I hope to have my Web site up in the next few weeks, which will include supplementary photos and graphics for Ghosts, as well as supplementary short stories for the book.

The publisher is very excited about Scott Thunes's memoirs, the title of which is pure Thunes and a stroke of genius. Scott has asked me not to say anything publicly about the project; I wanted to post his proposal to the publisher, which my 84-year-old mother said, "It's like jazz improvisation, but with words!"

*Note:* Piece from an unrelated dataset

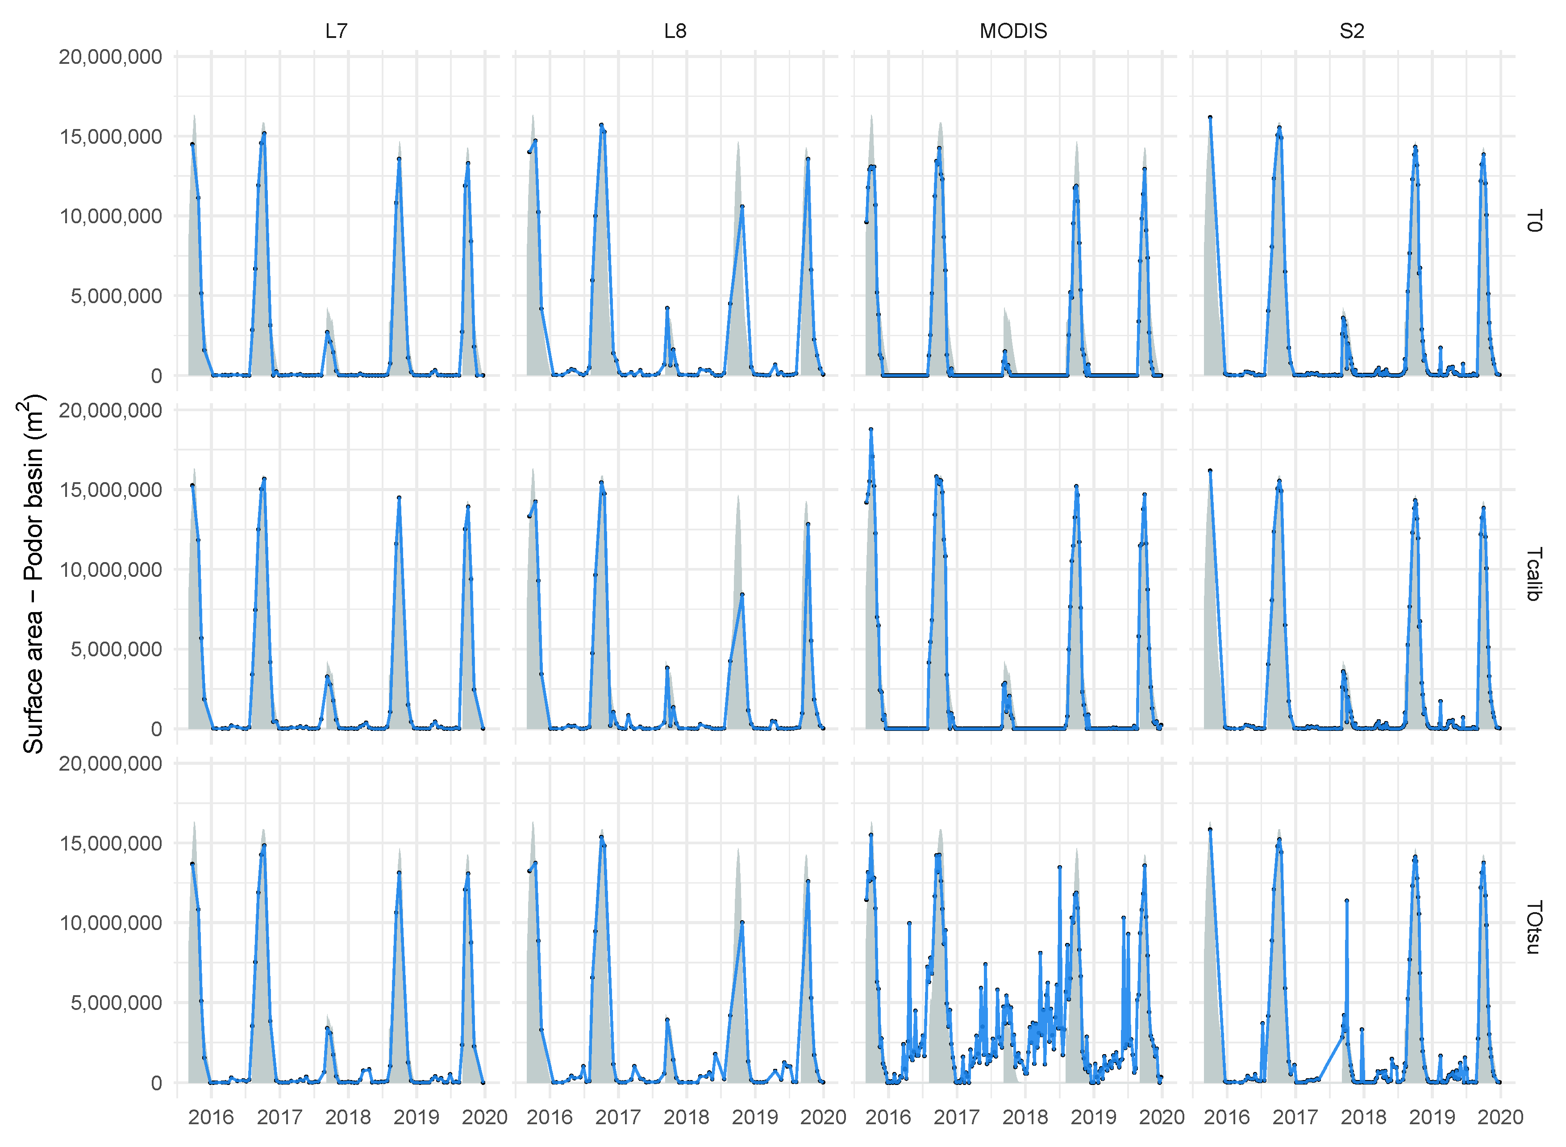The height and width of the screenshot is (1147, 1566).
Task: Click the 2016 x-axis label under L7 column
Action: point(211,1117)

But Scott's position--a valid one--is that if he's going to finally do this, he must have complete, 100 percent control over it, and I agree. Therefore, It'll be up to him to say what he wants to about the process. I made the mistake before of trying to force my will on him by trying to "help" him back into music. If you read my book, you'll clearly be able to understand my motivation, which wasn't altruistic, even though I didn't know it at the time.

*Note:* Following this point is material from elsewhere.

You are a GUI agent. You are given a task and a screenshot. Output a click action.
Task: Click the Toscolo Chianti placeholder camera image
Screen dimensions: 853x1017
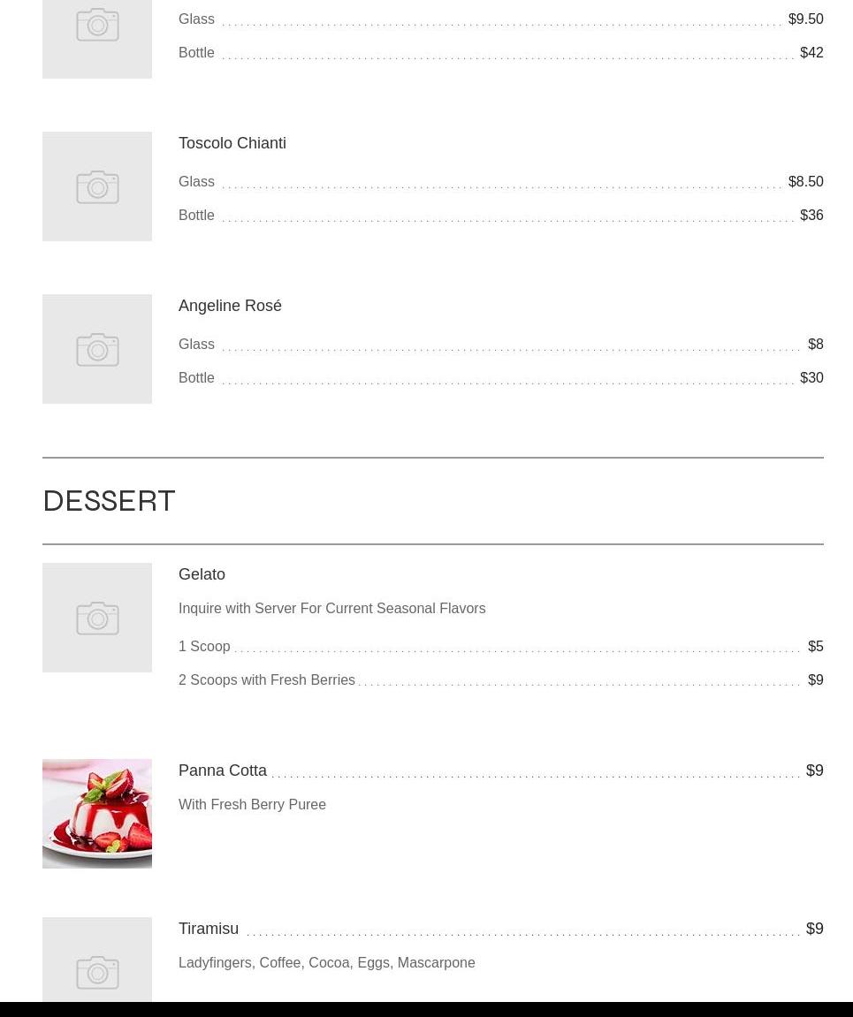click(x=97, y=186)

So, this time everything is going to be done entirely on Scott's terms. This is a huge step for him, so we all need to applaud his courage.

The world didn't end today, and I finally found a clip that I've been looking for since 1988. Sly Stone said he invented slapping on the bass, but I knew he didn't. I just couldn't remember where I'd seen it before.

I found the clip a few minutes ago.

http://www.youtube.com/watch?v=Dptyj_iLke4&t=3m13s

Merry Christmas!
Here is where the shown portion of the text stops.